私の意識の内側にこそ空洞説が歴然とあるような気がします。
「新しい宇宙時代の幕開け」1巻、2巻を読みましたか。これはとんでもない真相を明らかにした驚天動地の本です。
地底内部にドイツ第3帝国が作られている事実とそのいきさつに驚愕しました。
  • taro
  • 2013/03/02 10:24 AM
taro さん。

このあたりのことは、以前から何度も様々な本やTV番組での特集が組まれたりしていたようですが、この本にも新しい事実が含まれているのでしょうね。
この『Genesis for the New Space Age(新しい宇宙時代の幕開け)』という、ジョン・B・リースという名前の者が著した文書の内容が、映画『アイアン・スカイ』の中でも引用されていたようですね。

『アイアン・スカイ』そのものは去年日本でも封切りになった政治風刺コメディ(もしくはファンタジー括りかな?)の作品で、1945年に絶滅させられたはずのナチスドイツのエリートたちが、2018年にUFOの大編成を組んで、地球侵略を開始するというような話です。

その中のヒトラー生存説(逃亡説)が説かれているようです。

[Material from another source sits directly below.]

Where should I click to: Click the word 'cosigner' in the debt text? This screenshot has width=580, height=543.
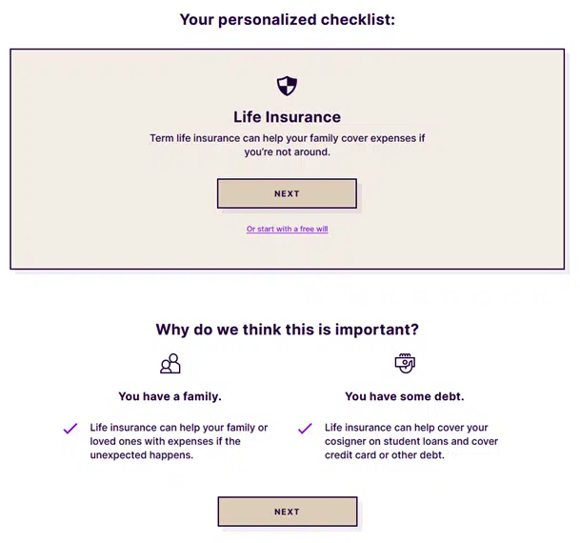[x=349, y=441]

この映画の方もこれからDVDかブルーレイで見てみようかと思っています。
  • とーらす
  • 2013/03/02 1:31 PM
あのー、先日の地球空洞に関して出版された本の件なんですけど。
 実はこの本はこれまでの単なる空想や推測によって書かれた本とはちょっと違うようです。なぜなら、ヒットラーが1974年に空洞地球にある新ドイツ帝国で死亡したことも、裏付けをとってかなり詳細に書かれているんです。

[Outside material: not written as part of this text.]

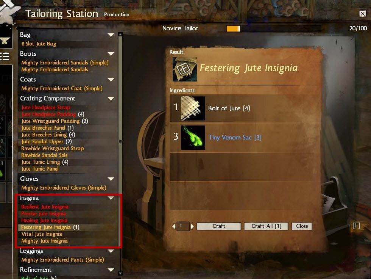
Task: Click the Craft button
Action: [x=219, y=226]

しかも、その葬儀にはヨーロッパの元首が出席したことも詳しく書いてありますし。1970年代に地下のドイツ第3帝国の操縦者が円盤に乗って英国のエリザベス女王やカトリックの総本山まで訪問した事実まで、その詳細が検証付きで書かれているんです。
 しかも、古い空洞の住人のいきさつ
から、彼らの一部がアメリカに亘って大学教授になっている件まで、本人のインタビューを交えて詳しく書いています。

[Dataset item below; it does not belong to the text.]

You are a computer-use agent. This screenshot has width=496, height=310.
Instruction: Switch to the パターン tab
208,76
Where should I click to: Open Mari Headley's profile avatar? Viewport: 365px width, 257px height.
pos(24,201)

 こうなると、もはやこの本が単なるでたらめ本とはちょっと考えにくいのは当然として、翻訳も著名な「ケイ・ミズモリ」であるところなど、まだに一般的なとんでも本の領域を越えた本であることは間違いなさそうです。
まあ、一度読んでみたらいかがでしょう。世界が変わりますよ。
  • taro
  • 2013/03/07 7:44 PM
taroさん。この本に対するケイ・ミズモリさんのスタンスなども存じ上げておりますが、なにはともあれ、極力読んでみようと思います。情報を有難うございました。